The village priest (parroco) often holds significant informal influence in smaller communities, acting as a connection point for local information, welfare, and social networks. Being known to the priest, even casually, can open doors. Do not mock or dismiss religious customs, even in what you believe to be private conversation. Word travels fast in small places.

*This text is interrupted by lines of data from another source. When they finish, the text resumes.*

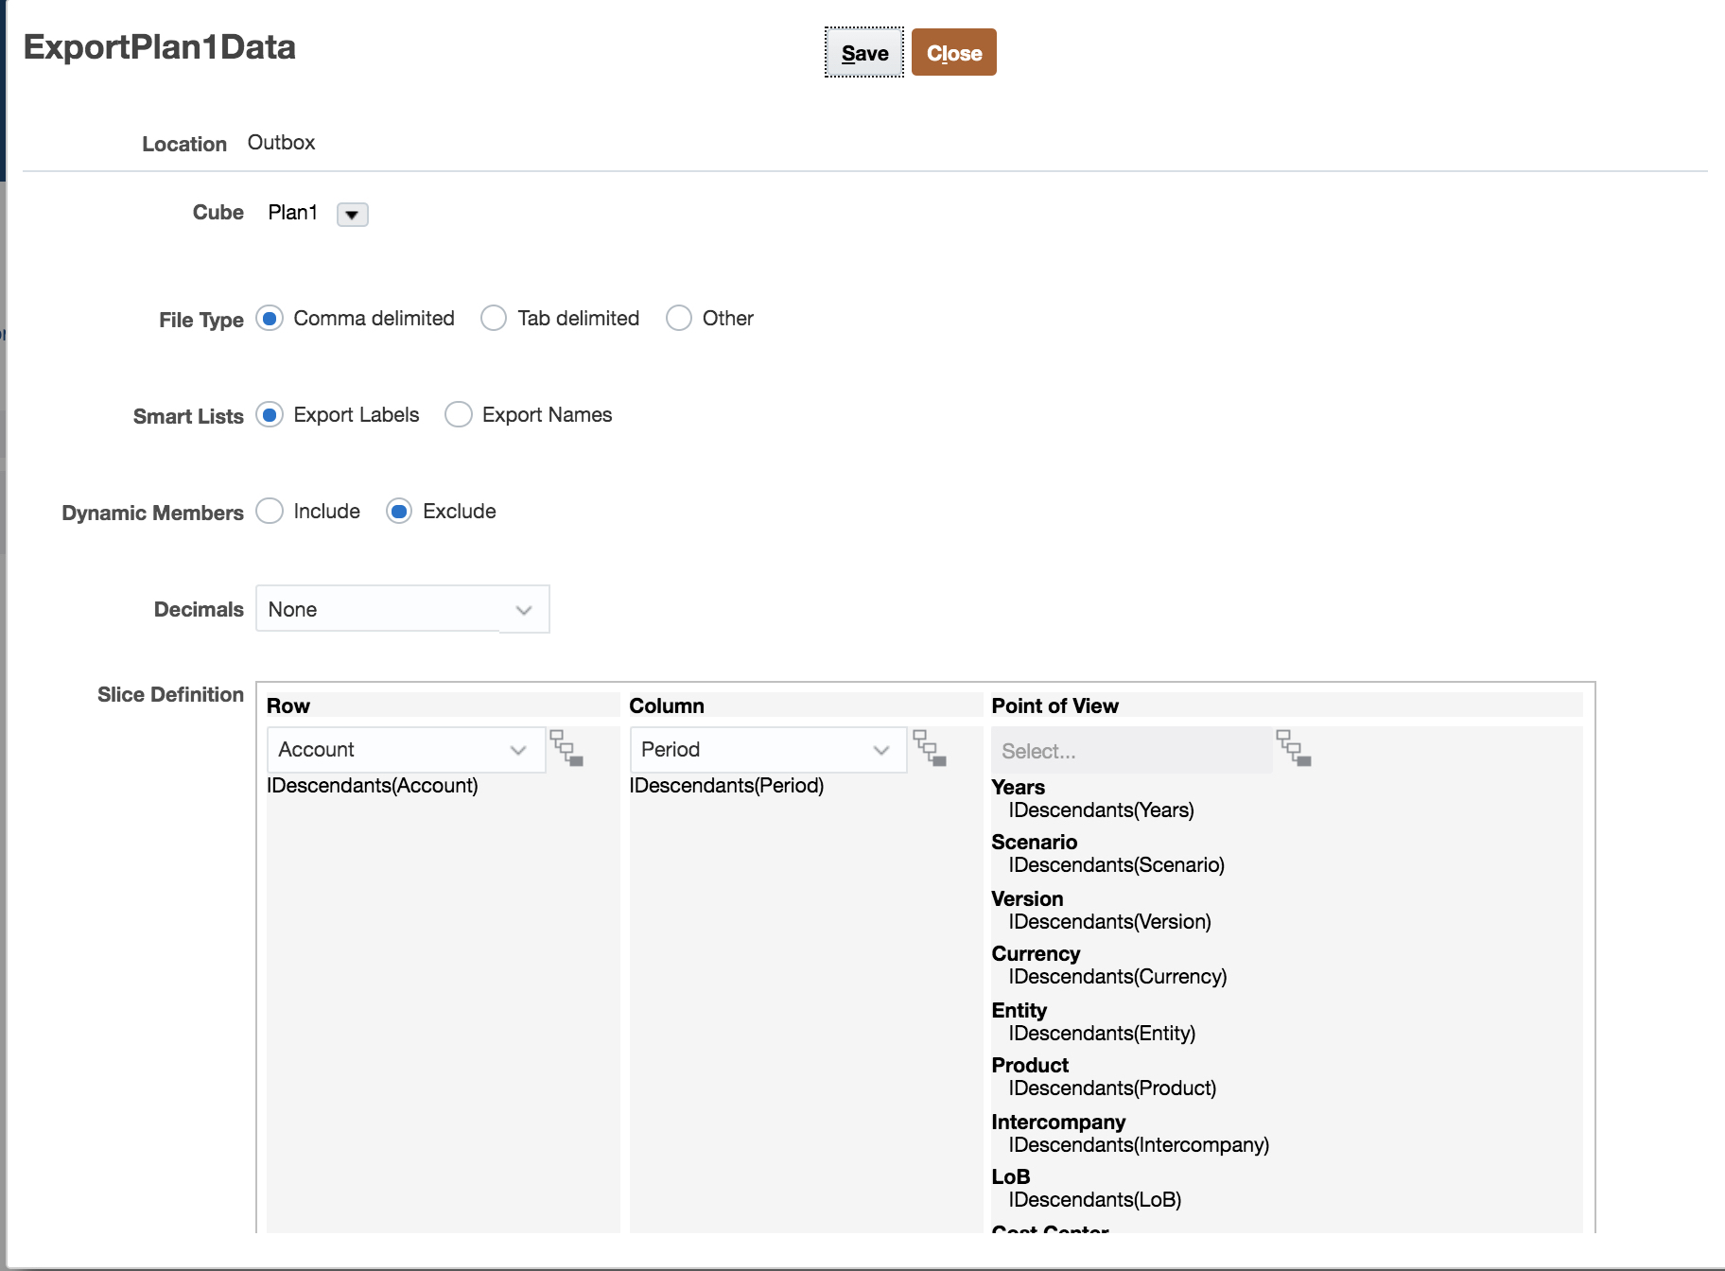1725x1271 pixels.
Task: Click IDescendants(Account) row member text
Action: [373, 786]
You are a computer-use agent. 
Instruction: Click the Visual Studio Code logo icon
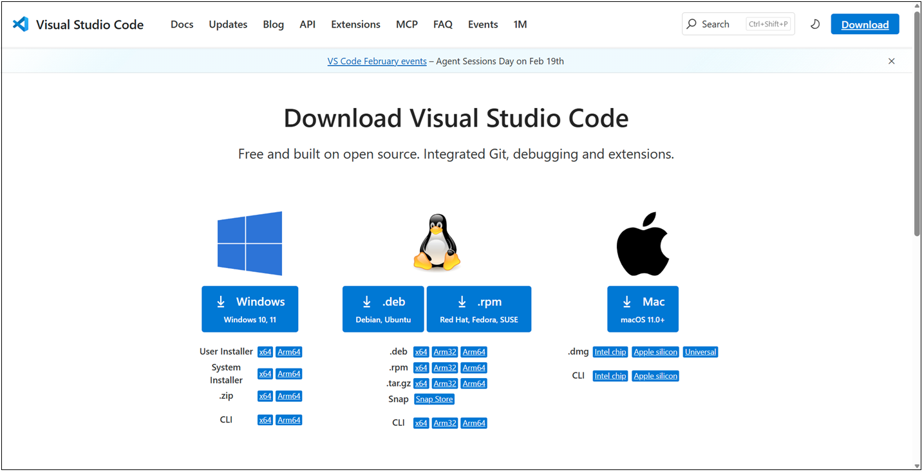tap(21, 24)
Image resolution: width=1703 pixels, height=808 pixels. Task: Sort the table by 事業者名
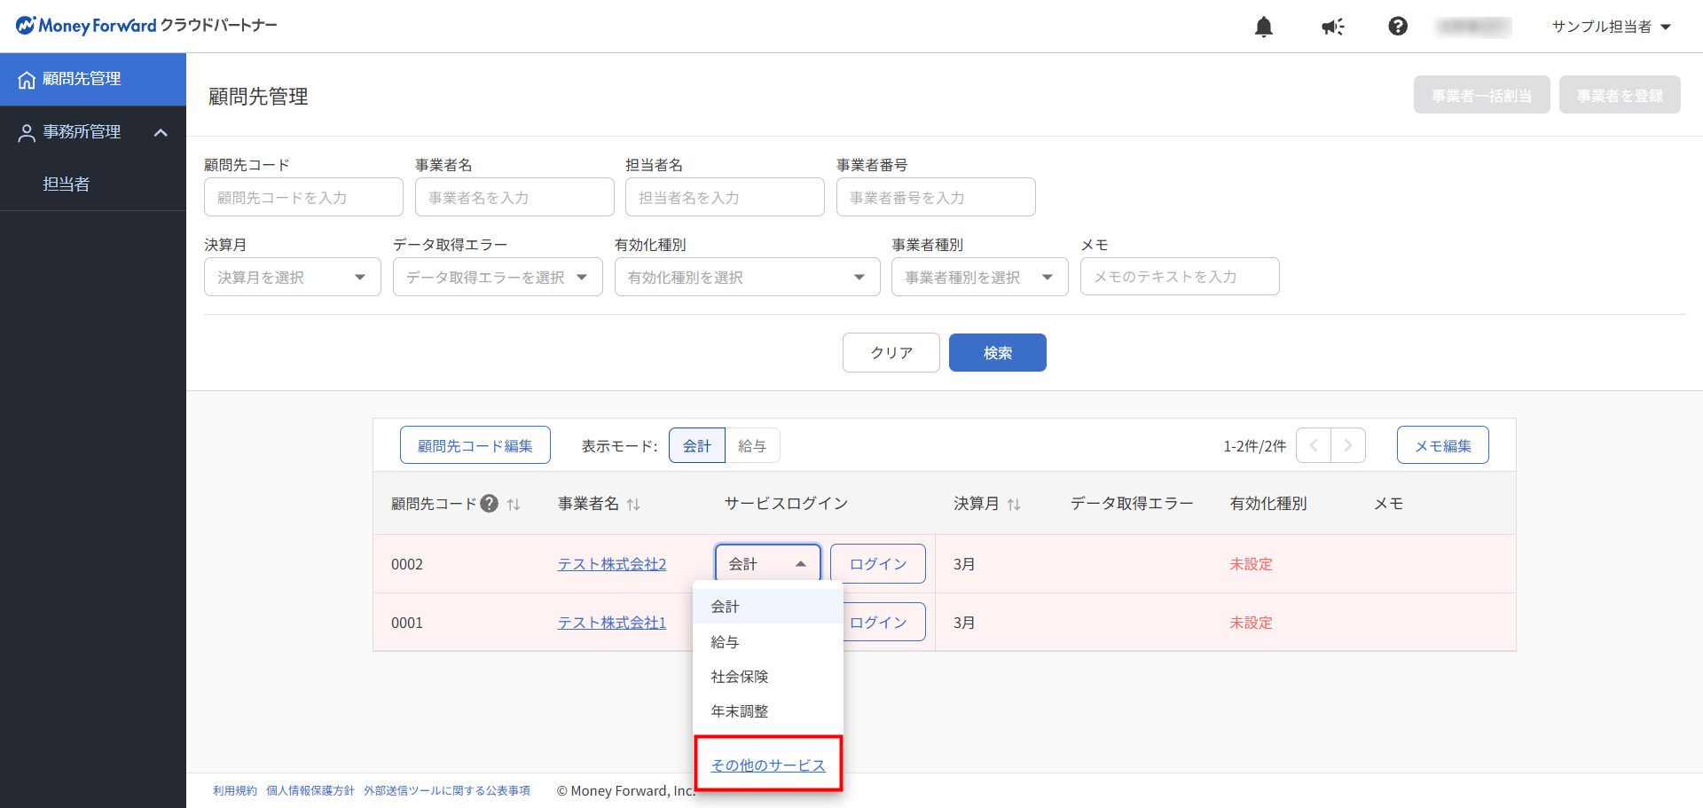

Major holidays follow specific traditions. Christmas in Abruzzo includes particular foods (like capitone on Christmas Eve) and customs that vary by village. Easter is deeply observed. Ask your neighbours what is expected locally. You do not need to participate in everything, but acknowledging and respecting these moments is part of being a good neighbour.

Common Foreigner Mistakes

The Invisible Foreigner

Keeping to yourself, not greeting, not visiting the bar, treating the village as scenery rather than community. In a place where social presence is how trust is built, absence creates suspicion and distance. You do not need to be extroverted. You need to be visible.

The Loud Renovator

Starting construction at 7am, running power tools through riposo, working on Sundays. Your neighbours will remember this for years. Introduce yourself before work begins, explain the timeline, respect quiet hours, and the same neighbours will become your allies.

The Complainer

Constantly comparing Italy unfavourably to home. "In England we do it properly." "In America this would never happen." Every Italian knows their systems have problems. They do not need a foreigner who chose to move here to explain this to them. Complaining to other expats is fine. Complaining to Italians about Italy destroys goodwill rapidly.

The Moderniser

Wanting to improve efficiency, update how the comune operates, modernise traditional processes. You might be right. It does not matter. Until you have been part of the community for years and earned the standing to suggest changes, your improvements will be received as criticism. Observe, adapt, and earn the right to contribute.

The Non-Learner

Living in Italy for years without learning Italian. In Pescara you can get by with English in some contexts. In a village, speaking no Italian signals that you do not really want to integrate, that you want the landscape without the people. Even basic, imperfect Italian opens doors. Perfect grammar is not expected. Trying is.

The Colony Builder

Socialising exclusively with other expats, creating an English-speaking bubble, organising events that exclude Italians by language or culture. It is natural to seek out people who share your language, especially early on. But if your entire social life is conducted in English with other foreigners, you have not moved to Italy. You have moved to an English enclave that happens to be in Italy.

The Bottom Line

Cultural norms are not obstacles. They are the operating system of community life. Learning them shows respect. Following them builds trust. Mistakes are forgiven when effort is visible.

The goal is not to become Italian. That is neither expected nor possible. The goal is to be a good neighbour in an Italian village: someone who greets, who respects the rhythms, who shows up, who tries. That is achievable with attention, humility, and time. And it is the single biggest factor in whether your life in Abruzzo feels like home or like permanent exile.